When scientists look to understand a creature's diet, they can look to its teeth. Specifically, they look at layers of hardened dental plaque on the surface of the teeth. This muck contains the DNA of food particles, as well as the microbes that lived in the mouth.
Scientists have studied the information contained in tooth plaque for decades. Now, with recent technological breakthroughs, Weyrich and her colleagues were able to pick out what they ate and the microbes in their bodies.
Dinner With A Side Of Neanderthal
The international team of researchers looked at Neanderthal samples. The first was taken from Spy cave in Belgium and it is around 36,000 years old. The second is from El Sidron cave in Spain and is around 48,000 years old.)
The human ancestors ate very differently, depending on where they lived. The preserved plaque from Spy cave was full of meat such as woolly rhinoceros and wild sheep. That made sense for creatures roaming open grasslands. The diet in Spain, on the other hand, had plenty of mushrooms, pine nuts and moss, and no meat that they could find. That suggested they were forest-dwellers.
The Spanish Neanderthals, whether by necessity or by choice, may have been vegetarians. It's interesting that there were no squirrels or other small tree-dwelling animals in the plaque of the Neanderthals from Spain. Whether that was intentional or not remains to be seen, she said.
Incidentally, studies show the vegetarian Neanderthals apparently met a nasty fate.
Cut marks on their bones show they were probably eaten by other people.

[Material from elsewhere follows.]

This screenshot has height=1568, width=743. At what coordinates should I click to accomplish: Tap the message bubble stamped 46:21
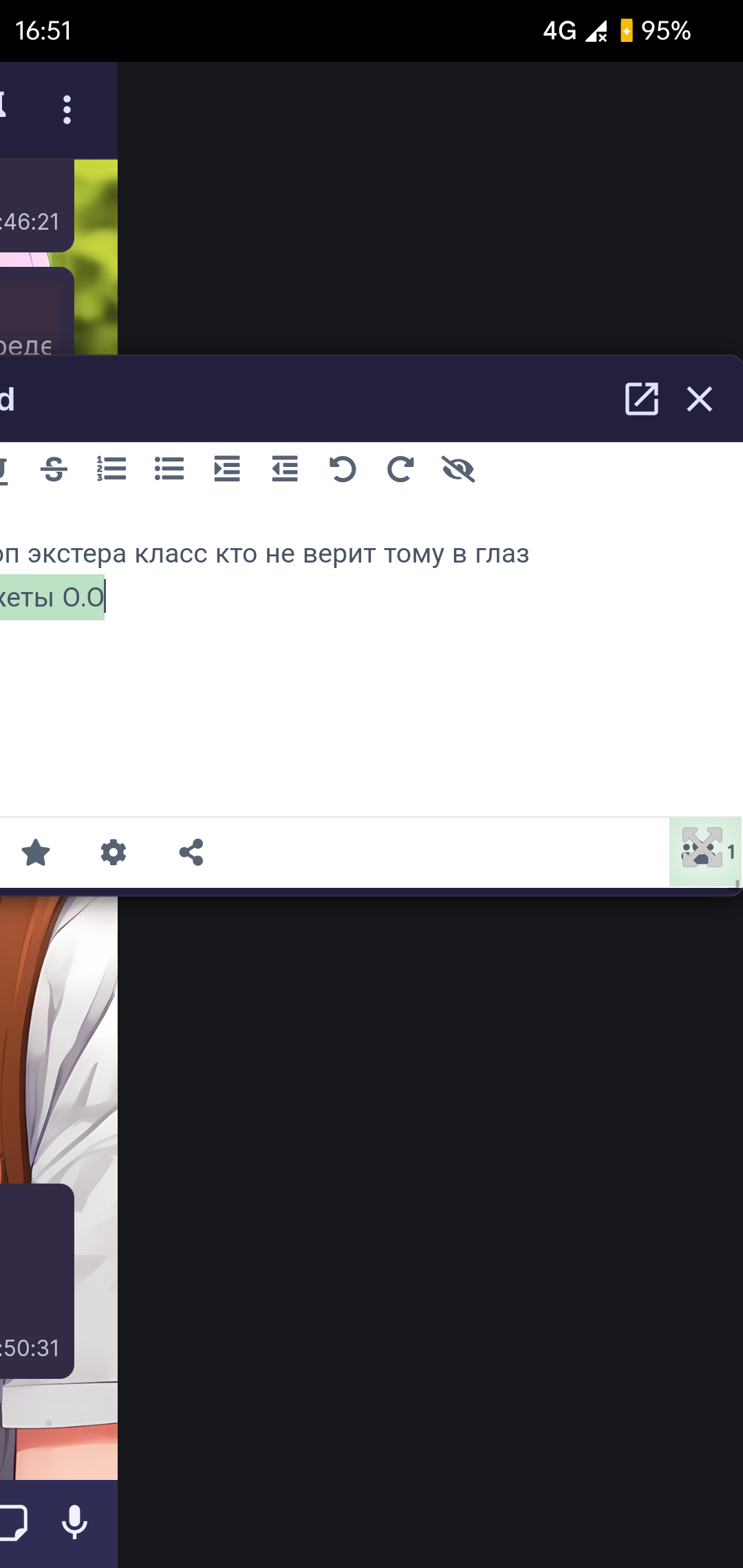pos(34,206)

"There are all sorts of wild stories, but the bottom line is we just don't know," she said. "We don't have a time machine to go back; we just have these little pieces we can try to assemble."
A Mouthful Of Medicine
One of the Neanderthals at the Spanish site had a stomach bacteria. It likely caused vomiting or diarrhea.
In his ancient plaque, scientists discovered evidence of the poplar tree, whose bark contains salicylic acid. That's the active ingredient in the painkiller aspirin. They also found signs of a mold called Penicillium rubens that works as a natural stomach reliever.

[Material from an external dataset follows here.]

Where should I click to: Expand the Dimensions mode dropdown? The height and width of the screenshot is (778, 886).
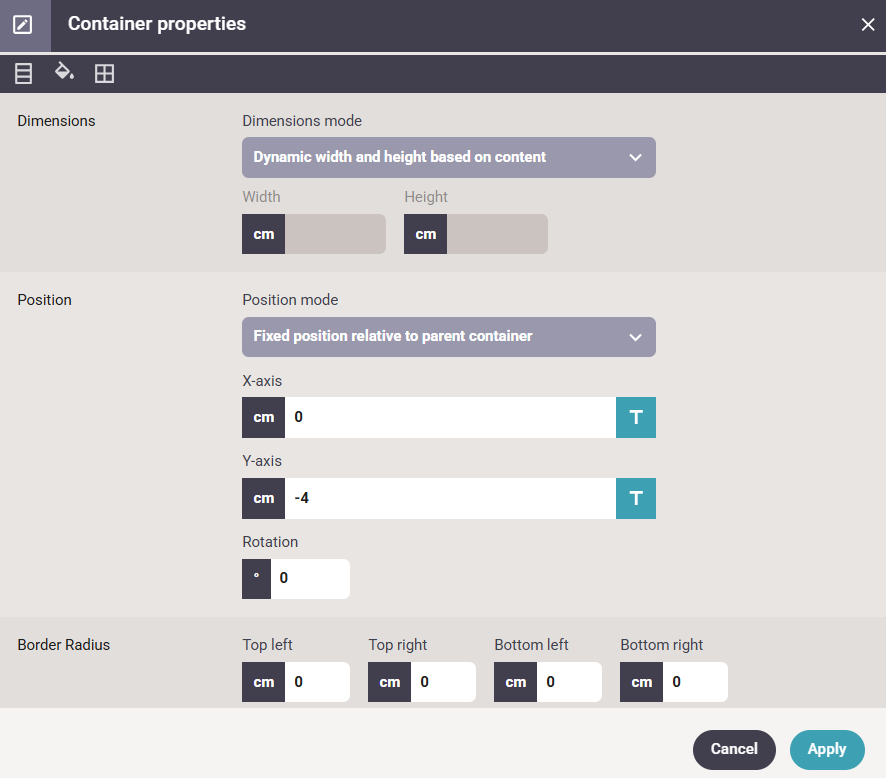449,158

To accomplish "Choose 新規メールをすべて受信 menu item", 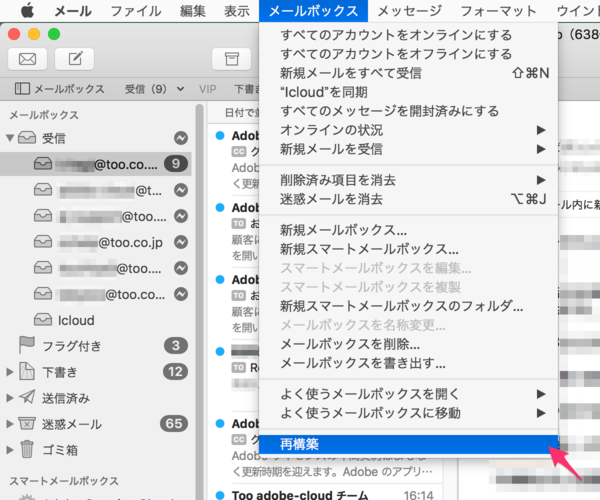I will [350, 73].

The scientists suspect that this individual did not specifically seek out that exact mold. He seemed to have consumed a wide range of molds. But it does suggest that they may have known that eating mold somehow made them feel better, the scientist added.
"When you had a stomachache, maybe you ate moldy grain as a way to try to treat bacterial infections," Weyrich said.
The scientists also managed to map the genome of the oldest microbe known to humans. By looking at the number of mutations in the genome, the scientists determined it was introduced to Neanderthals around 120,000 years ago. That puts it near the edge of the time period when humans and Neanderthals were mating with each other, Weyrich said.
There are a few ways to swap this microbe between species, she pointed out: by sharing food, through parental care or through kissing.
"We really think that this suggests that Neanderthals and humans may have had a much friendlier relationship than anyone imagined," Weyrich said.
"The Sky's The Limit"
Ultimately, she said, this study proved what scientists can learn from mapping the DNA preserved in ancient plaque.
"The sky's the limit for this," Weyrich said.
By using this technique on preserved specimens around the globe, scientists can start to understand how the human microbiome evolved over time, in response to changes in their diets and other factors. The microbiome is all the tiny organisms that live inside of humans.
More discoveries could inform researchers trying to understand microbiome-related diseases in modern humans. It could help change how doctors treat each of us as individuals, depending on what is in our microbiome.
"In modern humans, we have a really difficult time trying to understand how to change the microbiome or what lifestyle alterations might change these bacteria," Weyrich said. "But in ancient humans, they already did it for us. The experiment's already been run. We really just need to go back in time and look at it."